■ **RECORDS**:
▬▬▬▬▬▬

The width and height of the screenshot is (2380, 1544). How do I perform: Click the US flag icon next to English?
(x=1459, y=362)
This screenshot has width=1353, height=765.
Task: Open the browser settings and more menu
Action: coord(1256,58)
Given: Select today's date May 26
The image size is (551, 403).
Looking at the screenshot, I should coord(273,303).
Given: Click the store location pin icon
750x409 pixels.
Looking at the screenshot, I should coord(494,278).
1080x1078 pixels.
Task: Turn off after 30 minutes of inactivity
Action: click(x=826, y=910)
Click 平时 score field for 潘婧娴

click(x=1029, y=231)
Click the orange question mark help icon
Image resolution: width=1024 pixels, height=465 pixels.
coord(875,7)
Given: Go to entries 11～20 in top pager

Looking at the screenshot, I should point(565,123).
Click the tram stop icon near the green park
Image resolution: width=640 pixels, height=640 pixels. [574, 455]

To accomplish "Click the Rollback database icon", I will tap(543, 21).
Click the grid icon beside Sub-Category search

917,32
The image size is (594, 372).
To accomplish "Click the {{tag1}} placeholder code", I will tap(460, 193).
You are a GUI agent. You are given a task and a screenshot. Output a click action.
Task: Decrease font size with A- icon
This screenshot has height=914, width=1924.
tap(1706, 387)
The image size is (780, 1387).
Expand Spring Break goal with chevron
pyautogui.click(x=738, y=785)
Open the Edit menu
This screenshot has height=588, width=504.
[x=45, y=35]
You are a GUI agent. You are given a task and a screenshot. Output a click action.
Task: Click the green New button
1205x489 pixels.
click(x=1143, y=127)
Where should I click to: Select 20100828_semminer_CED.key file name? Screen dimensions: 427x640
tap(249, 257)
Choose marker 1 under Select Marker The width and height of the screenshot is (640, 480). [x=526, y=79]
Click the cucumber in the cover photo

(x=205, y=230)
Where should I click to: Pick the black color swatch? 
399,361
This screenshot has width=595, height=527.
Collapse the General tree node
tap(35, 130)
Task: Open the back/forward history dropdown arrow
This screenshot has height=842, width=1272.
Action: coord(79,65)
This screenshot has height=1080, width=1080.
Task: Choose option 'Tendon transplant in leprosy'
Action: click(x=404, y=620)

▬▬▬▬▬▬

■ **WHAT YOU WILL DO**:
Would you repeat, exactly and with nothing added, every line from the line containing "Task: Open the back/forward" through the last line of the records above?

■ **FINISHED TASK**:
Task: Open the back/forward history dropdown arrow
This screenshot has height=842, width=1272.
Action: coord(79,65)
This screenshot has height=1080, width=1080.
Task: Choose option 'Tendon transplant in leprosy'
Action: click(x=404, y=620)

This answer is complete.